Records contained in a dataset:
──────────────────────────────
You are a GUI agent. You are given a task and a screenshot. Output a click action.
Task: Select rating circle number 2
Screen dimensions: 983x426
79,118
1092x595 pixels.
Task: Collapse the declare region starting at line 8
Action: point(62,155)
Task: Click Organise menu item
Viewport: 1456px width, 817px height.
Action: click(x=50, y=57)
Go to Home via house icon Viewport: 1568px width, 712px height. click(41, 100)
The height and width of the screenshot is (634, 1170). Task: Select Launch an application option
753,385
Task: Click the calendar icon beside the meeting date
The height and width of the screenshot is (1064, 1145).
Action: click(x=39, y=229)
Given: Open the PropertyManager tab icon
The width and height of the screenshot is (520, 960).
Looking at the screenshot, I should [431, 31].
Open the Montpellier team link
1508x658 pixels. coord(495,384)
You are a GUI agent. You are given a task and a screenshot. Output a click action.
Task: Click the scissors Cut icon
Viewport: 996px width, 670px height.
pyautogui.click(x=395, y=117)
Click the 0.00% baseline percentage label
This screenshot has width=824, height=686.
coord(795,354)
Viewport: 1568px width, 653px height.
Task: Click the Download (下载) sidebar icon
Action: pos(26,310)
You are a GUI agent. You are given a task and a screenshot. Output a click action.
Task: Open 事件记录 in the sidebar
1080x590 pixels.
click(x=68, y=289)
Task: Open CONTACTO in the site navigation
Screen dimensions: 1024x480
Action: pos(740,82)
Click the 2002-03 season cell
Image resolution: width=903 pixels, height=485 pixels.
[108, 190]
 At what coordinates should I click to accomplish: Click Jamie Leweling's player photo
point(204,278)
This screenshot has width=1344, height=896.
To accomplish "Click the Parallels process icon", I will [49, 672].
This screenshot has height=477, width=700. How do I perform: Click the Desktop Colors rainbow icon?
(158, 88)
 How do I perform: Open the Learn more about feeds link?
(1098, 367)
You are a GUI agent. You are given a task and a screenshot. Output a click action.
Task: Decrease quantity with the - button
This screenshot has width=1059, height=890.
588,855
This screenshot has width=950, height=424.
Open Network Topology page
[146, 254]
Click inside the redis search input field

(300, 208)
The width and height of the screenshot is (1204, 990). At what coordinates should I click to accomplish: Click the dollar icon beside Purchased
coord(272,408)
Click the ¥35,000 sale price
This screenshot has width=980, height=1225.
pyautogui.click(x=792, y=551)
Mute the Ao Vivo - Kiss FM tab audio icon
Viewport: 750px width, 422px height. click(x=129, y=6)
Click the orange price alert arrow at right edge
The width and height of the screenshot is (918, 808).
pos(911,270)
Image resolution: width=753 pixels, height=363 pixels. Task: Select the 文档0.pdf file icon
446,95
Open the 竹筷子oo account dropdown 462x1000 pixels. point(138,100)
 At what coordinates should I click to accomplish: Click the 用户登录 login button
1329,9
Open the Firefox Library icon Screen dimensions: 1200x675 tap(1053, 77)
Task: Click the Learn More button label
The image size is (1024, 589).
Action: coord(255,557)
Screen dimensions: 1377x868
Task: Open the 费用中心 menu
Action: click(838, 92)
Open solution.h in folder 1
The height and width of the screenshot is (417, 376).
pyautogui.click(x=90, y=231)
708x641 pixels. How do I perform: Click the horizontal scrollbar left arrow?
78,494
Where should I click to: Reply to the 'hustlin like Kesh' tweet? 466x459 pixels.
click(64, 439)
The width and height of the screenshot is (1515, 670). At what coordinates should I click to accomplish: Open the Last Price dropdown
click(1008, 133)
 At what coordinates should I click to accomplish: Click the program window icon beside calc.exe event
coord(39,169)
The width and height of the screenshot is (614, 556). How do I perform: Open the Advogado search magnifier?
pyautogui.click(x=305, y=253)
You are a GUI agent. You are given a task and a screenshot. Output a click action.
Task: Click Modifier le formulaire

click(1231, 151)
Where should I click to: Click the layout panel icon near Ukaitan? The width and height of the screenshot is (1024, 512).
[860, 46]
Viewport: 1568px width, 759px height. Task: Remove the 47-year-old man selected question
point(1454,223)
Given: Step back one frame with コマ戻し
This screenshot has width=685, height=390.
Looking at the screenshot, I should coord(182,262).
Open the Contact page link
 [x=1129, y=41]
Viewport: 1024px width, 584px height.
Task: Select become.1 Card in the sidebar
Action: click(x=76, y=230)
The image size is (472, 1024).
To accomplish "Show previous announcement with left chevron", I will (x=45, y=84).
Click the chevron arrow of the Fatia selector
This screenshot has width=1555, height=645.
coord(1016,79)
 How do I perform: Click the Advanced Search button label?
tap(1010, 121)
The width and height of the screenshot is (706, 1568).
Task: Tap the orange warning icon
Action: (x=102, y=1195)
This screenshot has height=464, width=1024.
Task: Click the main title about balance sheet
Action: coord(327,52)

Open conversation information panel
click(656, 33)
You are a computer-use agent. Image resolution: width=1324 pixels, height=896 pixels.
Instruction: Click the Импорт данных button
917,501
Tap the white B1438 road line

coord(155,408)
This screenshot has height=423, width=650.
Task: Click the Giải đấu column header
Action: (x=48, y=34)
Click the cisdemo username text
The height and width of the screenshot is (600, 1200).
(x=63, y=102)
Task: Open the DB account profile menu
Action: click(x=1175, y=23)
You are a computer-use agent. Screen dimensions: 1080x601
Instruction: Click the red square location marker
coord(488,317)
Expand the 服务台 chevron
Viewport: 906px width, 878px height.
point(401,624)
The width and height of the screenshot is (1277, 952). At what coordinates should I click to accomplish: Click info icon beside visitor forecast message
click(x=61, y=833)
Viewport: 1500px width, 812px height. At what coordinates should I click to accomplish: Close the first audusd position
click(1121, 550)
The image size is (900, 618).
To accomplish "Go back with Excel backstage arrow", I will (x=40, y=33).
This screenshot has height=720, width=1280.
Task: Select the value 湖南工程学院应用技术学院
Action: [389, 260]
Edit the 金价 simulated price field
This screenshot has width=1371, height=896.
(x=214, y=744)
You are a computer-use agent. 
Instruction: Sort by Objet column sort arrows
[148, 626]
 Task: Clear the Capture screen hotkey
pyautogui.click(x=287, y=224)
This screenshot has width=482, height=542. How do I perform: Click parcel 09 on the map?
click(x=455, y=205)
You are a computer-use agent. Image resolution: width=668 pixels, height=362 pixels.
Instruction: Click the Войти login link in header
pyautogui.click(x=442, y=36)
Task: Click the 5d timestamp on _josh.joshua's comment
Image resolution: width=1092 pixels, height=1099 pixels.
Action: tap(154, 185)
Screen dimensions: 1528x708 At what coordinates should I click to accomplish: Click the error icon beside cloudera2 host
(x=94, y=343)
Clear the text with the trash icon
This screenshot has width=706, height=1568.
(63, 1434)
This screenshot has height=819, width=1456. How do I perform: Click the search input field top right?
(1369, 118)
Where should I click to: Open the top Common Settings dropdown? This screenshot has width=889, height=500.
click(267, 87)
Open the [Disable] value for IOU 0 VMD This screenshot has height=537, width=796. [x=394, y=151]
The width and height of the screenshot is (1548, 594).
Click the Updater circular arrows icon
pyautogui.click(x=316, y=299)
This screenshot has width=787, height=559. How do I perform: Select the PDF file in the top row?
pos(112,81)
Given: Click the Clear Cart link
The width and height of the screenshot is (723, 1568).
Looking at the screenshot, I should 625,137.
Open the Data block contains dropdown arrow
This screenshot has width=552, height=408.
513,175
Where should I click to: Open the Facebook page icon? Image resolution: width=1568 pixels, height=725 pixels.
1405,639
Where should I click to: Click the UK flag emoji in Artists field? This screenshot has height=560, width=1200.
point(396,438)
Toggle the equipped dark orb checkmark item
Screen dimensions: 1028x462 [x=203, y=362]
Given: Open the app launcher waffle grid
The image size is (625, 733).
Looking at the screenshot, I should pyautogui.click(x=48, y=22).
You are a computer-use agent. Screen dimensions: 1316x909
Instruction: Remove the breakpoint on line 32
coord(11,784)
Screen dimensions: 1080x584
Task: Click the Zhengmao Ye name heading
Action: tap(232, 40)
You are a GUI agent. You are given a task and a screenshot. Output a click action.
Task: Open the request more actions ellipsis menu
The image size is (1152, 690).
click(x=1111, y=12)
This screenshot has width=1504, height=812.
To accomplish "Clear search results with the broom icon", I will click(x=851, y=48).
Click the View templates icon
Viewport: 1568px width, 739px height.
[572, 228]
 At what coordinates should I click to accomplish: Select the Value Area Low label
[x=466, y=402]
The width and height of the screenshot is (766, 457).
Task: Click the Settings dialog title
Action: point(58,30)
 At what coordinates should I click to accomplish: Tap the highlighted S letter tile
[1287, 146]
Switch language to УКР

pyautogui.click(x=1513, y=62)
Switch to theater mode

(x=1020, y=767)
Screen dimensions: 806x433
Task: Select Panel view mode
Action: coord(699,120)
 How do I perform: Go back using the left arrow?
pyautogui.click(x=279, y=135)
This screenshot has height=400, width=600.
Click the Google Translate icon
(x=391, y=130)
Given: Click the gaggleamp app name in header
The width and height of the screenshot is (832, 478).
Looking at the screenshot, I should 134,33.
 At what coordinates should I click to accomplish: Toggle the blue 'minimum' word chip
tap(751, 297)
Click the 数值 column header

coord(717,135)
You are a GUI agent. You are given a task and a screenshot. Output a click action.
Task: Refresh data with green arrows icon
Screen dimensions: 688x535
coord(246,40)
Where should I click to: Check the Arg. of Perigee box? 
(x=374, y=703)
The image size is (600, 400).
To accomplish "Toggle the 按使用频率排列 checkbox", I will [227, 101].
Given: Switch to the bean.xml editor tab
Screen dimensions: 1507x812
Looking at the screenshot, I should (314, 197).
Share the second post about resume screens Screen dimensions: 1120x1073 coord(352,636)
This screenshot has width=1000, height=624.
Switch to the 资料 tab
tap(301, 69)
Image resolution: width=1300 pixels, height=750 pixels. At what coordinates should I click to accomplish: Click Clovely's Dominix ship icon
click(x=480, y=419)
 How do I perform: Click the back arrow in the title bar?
──────────────────────────────
WHAT YOU WILL DO: Pick out each line above that includes "text" and show it.

EXPECTED OUTPUT:
Click the cisdemo username text
Clear the text with the trash icon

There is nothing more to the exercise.